LanguageMachines / PICCL

A set of workflows for corpus building through OCR, post-correction and normalisation
Other
48 stars 6 forks source link

Forwarders do not show up for some file formats #53

Closed peterdekker closed 4 years ago

peterdekker commented 5 years ago

For some input file formats in the PICCL web interface (folia.xml and tif), the file forwarders do not show up. Also, the template and format columns are emtpy. Screenshot: https://imgur.com/2B1yADI For plaintext input, the forwarders do show up

proycon commented 5 years ago

Can you send me your input and error.log then I can see if I can reproduce and fix it?

peterdekker commented 5 years ago

I uploaded the tif input file and the output archive in this folder: https://ivdnt.box.com/s/kowkr9fbzngy5azs23c7drdoql12hf1f

proycon commented 5 years ago

Thanks, for the tif file (img_356416.tif) it seems some part of the process unexpectedly gets rid of the numeric suffix, so the filenames end up being different than what CLAM expected. I'll look for the culprit...

proycon commented 5 years ago

Seems to happen right at the beginning in the OCR part

proycon commented 5 years ago

Correction: this is an explicit thing in the pipeline (which I completely forgot about). So technically it's a feature instead of a bug ;) Whenever a user uploads images in the format $documentname_$sequencenr.$extension, they are automatically recombined, which is not a bad idea in itself.

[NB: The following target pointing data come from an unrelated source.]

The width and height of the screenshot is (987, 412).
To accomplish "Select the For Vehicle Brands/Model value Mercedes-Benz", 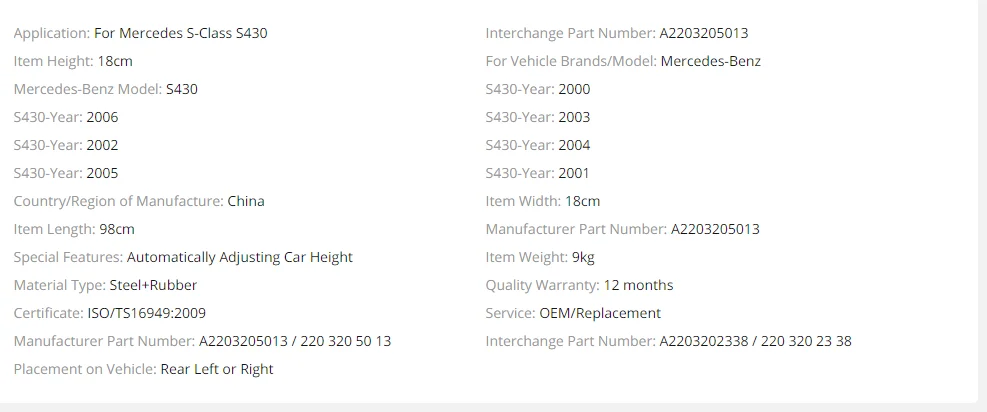I will pos(711,61).
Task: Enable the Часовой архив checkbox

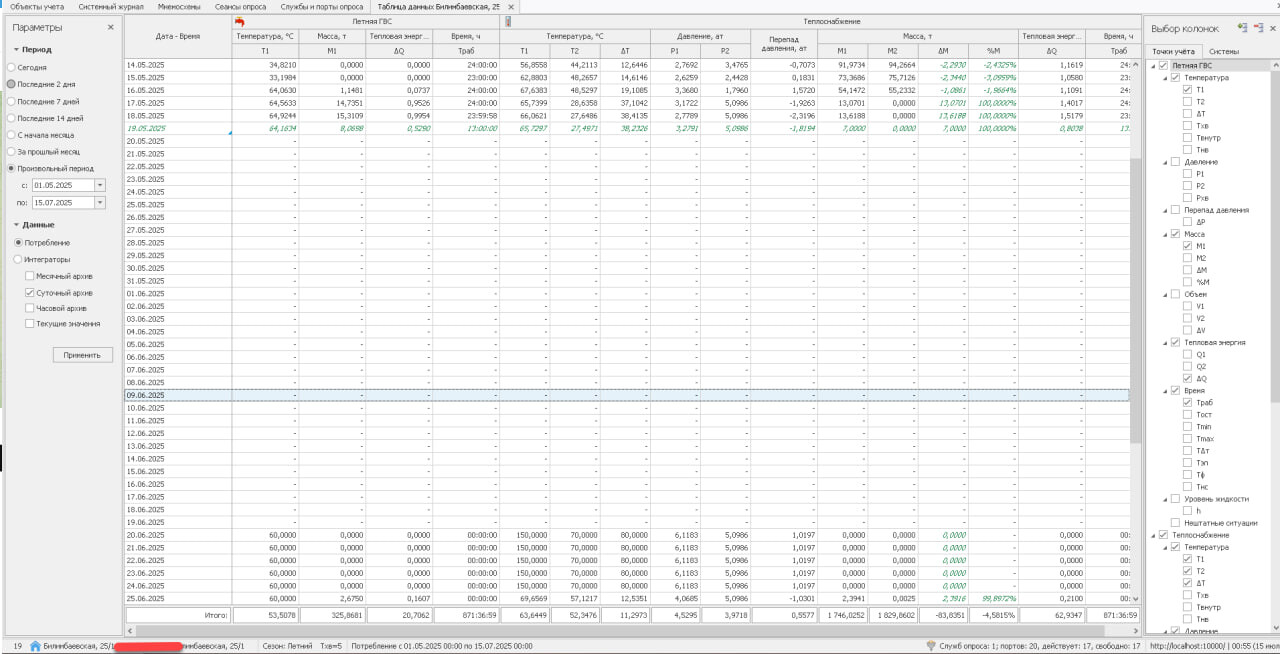Action: coord(30,309)
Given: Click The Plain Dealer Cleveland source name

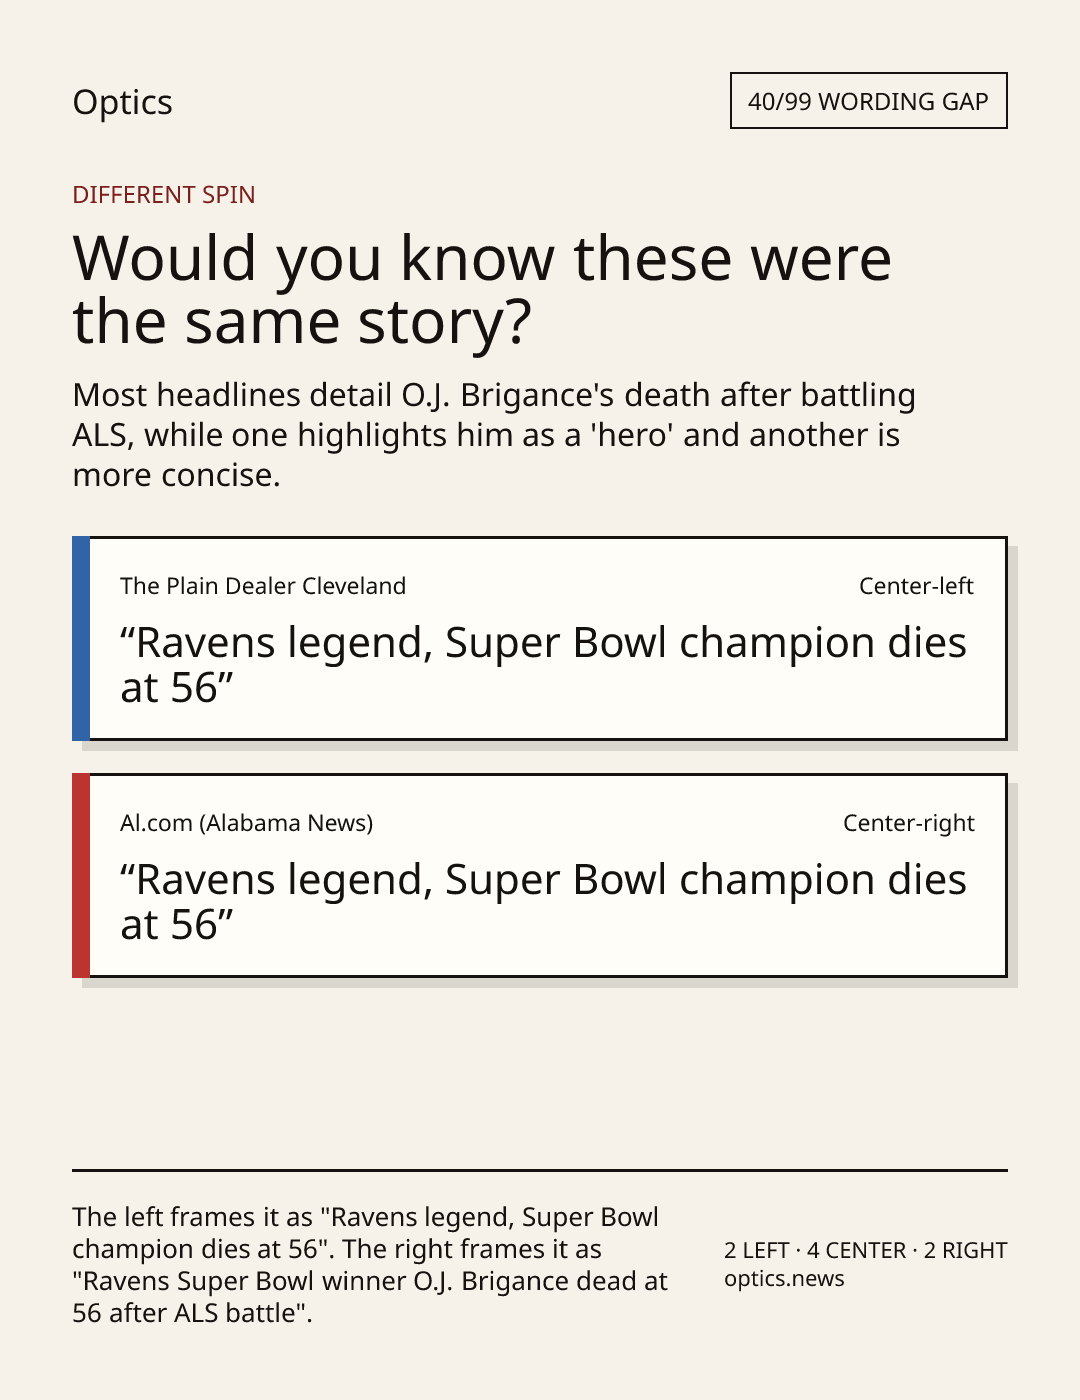Looking at the screenshot, I should tap(263, 586).
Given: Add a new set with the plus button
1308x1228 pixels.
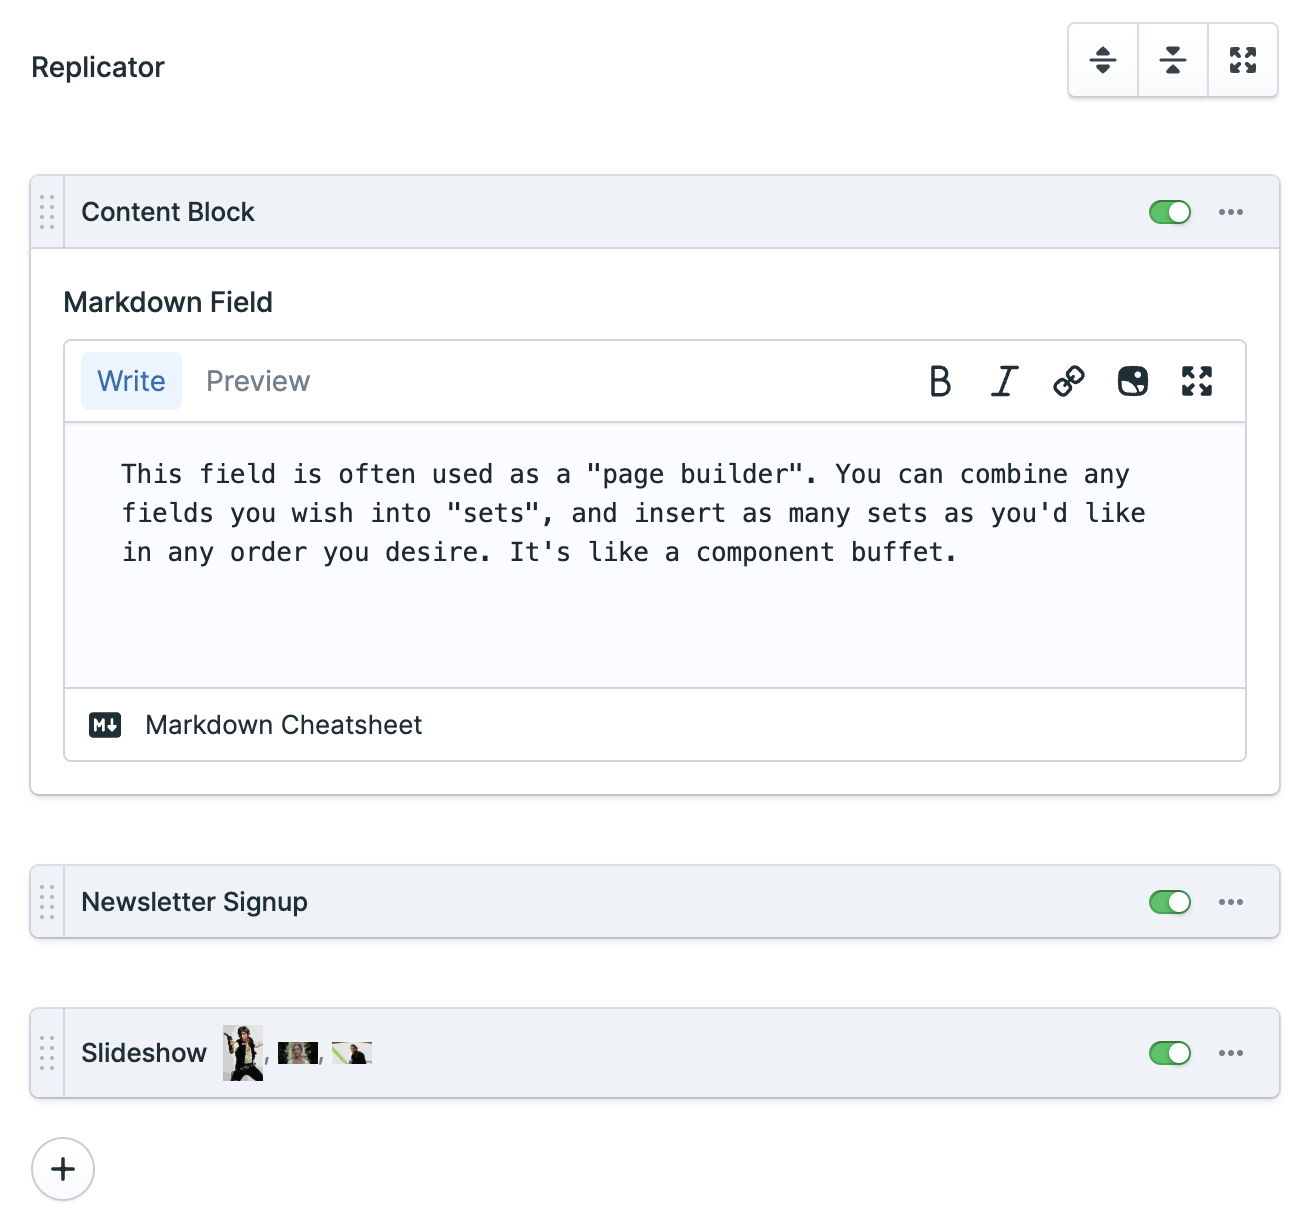Looking at the screenshot, I should (63, 1169).

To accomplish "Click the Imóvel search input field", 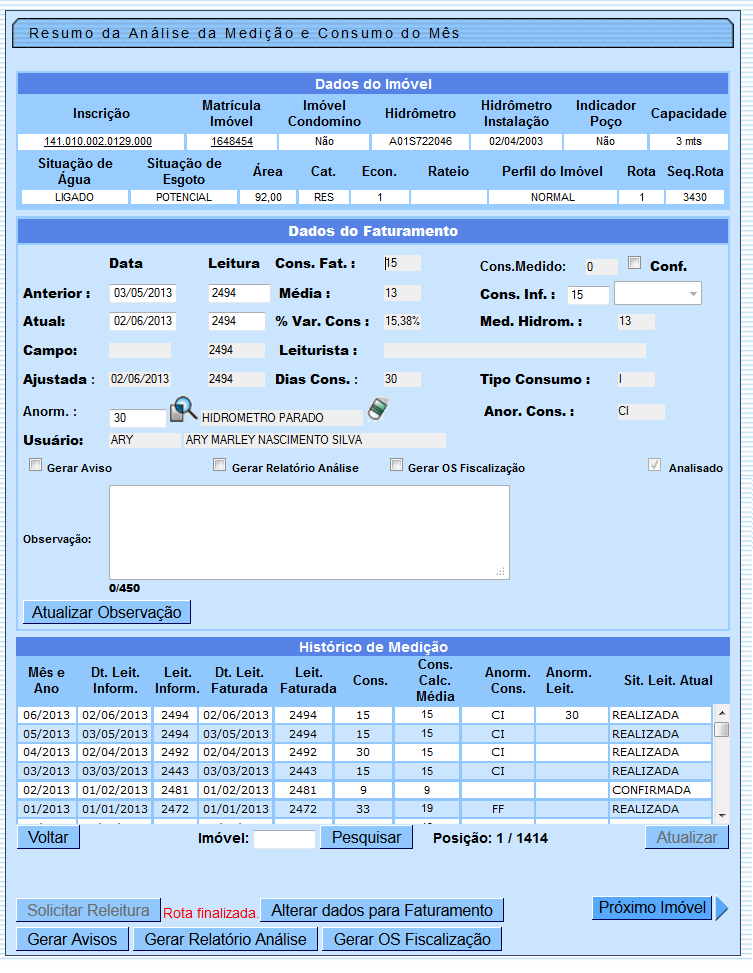I will click(x=284, y=839).
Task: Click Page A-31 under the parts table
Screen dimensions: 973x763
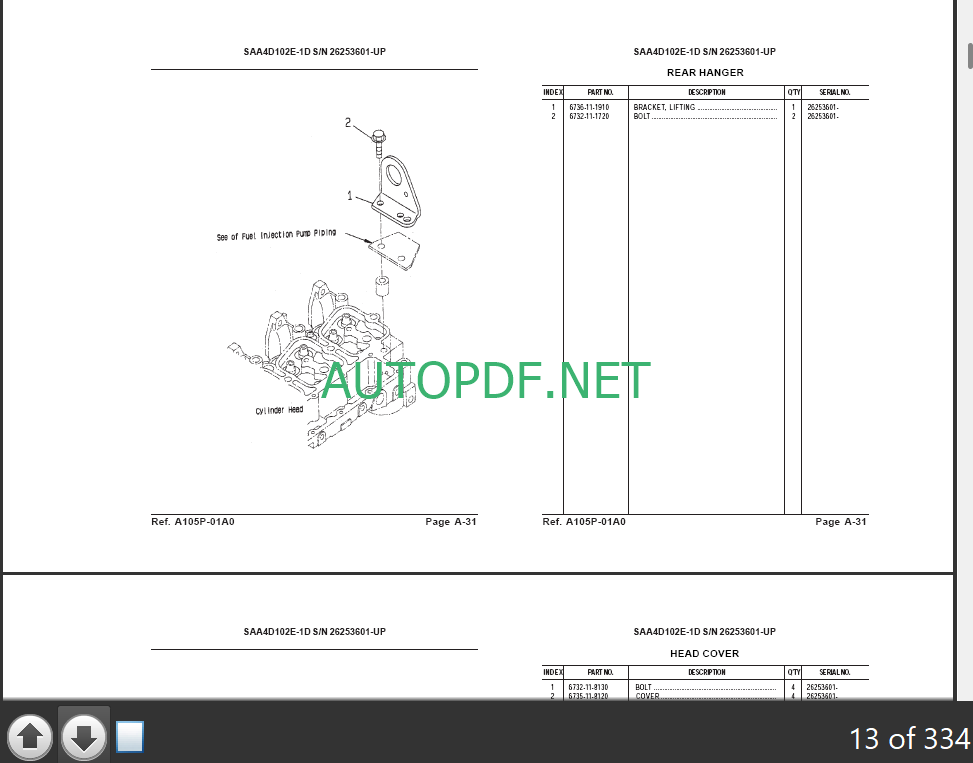Action: click(x=841, y=522)
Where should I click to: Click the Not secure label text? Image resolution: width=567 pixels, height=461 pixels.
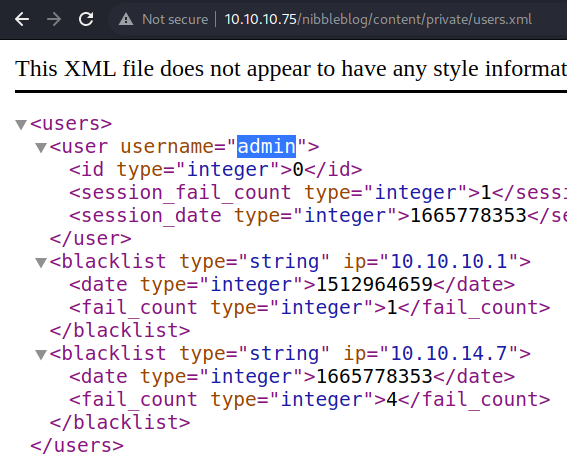tap(175, 19)
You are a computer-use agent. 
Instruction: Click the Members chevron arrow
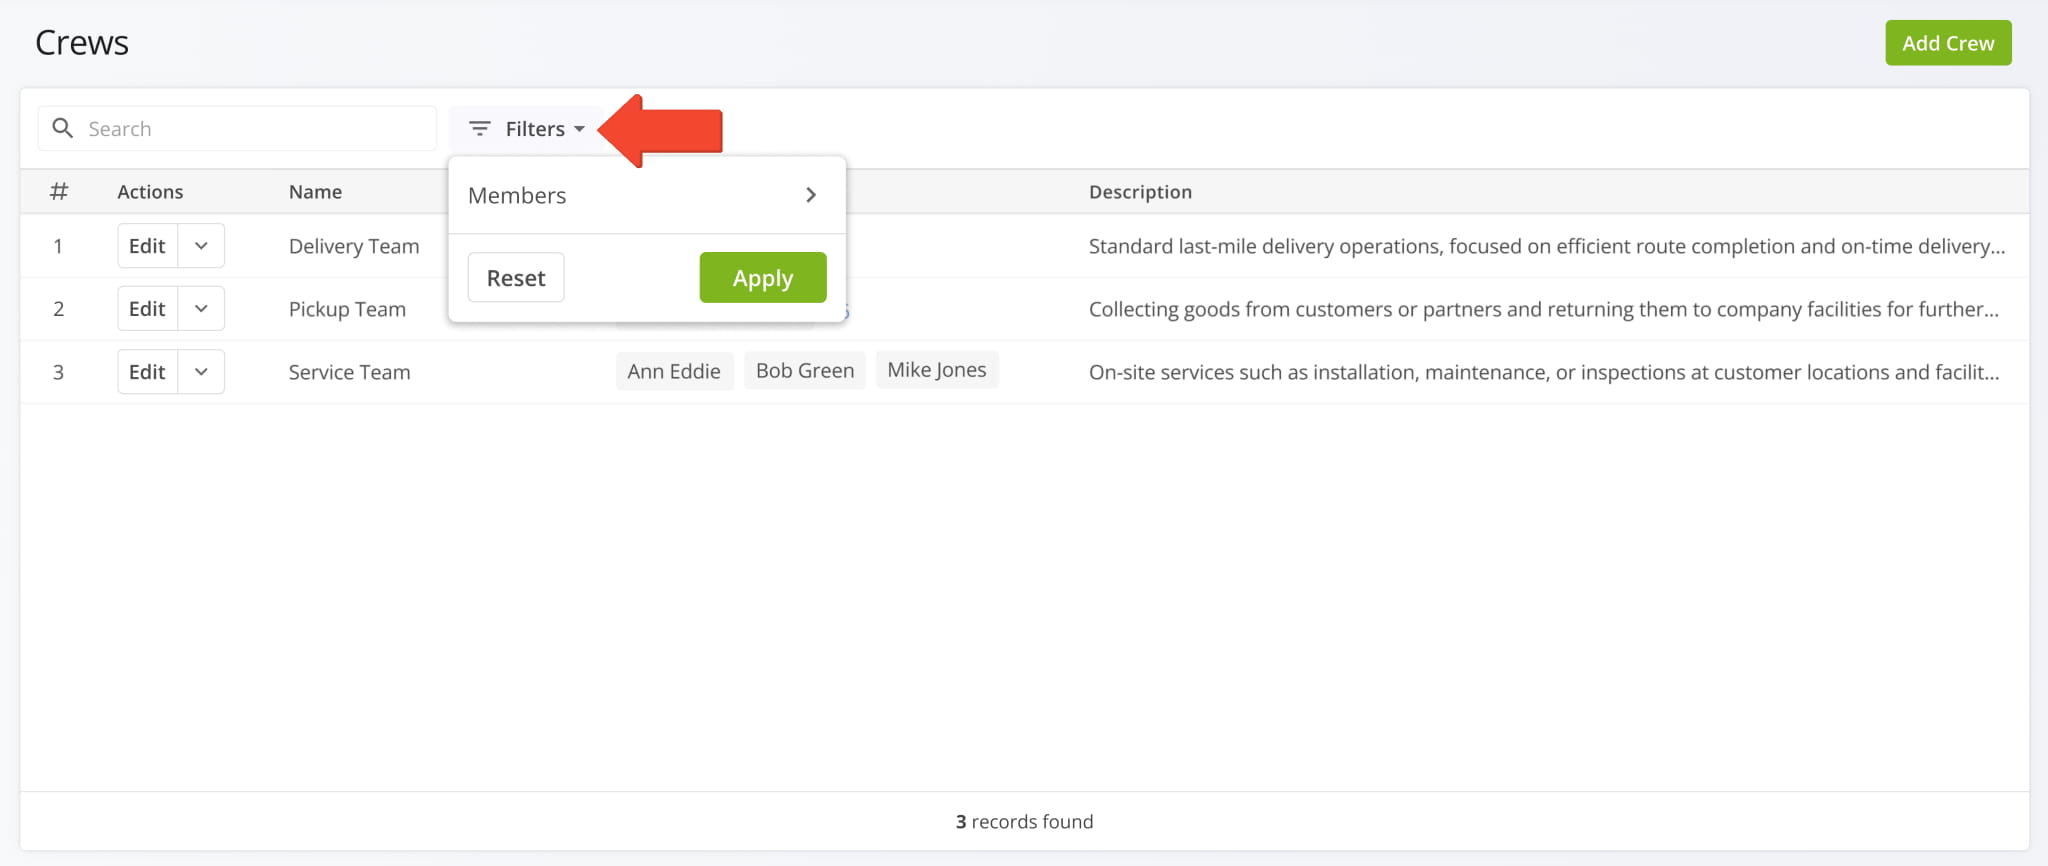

The problem, however, is that recombination that happens inside the pipeline is something CLAM can not predict. CLAM needs to be able to compute the names of the expected output files a priori to really be sure how input relates to output (and what kinds of viewers/forwarders/types to associate with the output). CLAM has explicitly been designed this way.

There is no quick fix for this, but on the bright side, if the tif/jpg/png/gif input is a single file without a numeric suffix, things should work as expected. But if the sequence merging feature is triggered then CLAM can't determine what the output is with certainty, and it will just dump the output without any further associated metadata. A similar thing will happen with the PICCL feature that reassembles a PDF.

This issue also kind of resonates with a feeling that has been growing on me for a while; the level of complexity of a pipeline like PICCL, with multiple entry and exit points and many paths, does not lend itself all to well for cramming into a single CLAM service. I'm currently not too happy with the form the wrapper script has taken, as it proves fairly error prone and hard to test. (don't get me wrong, things are still many orders of magnitudes better than before this entire refactor effort)

peterdekker commented 5 years ago

Thanks for investigating, I understand! Then this is just how it works for now.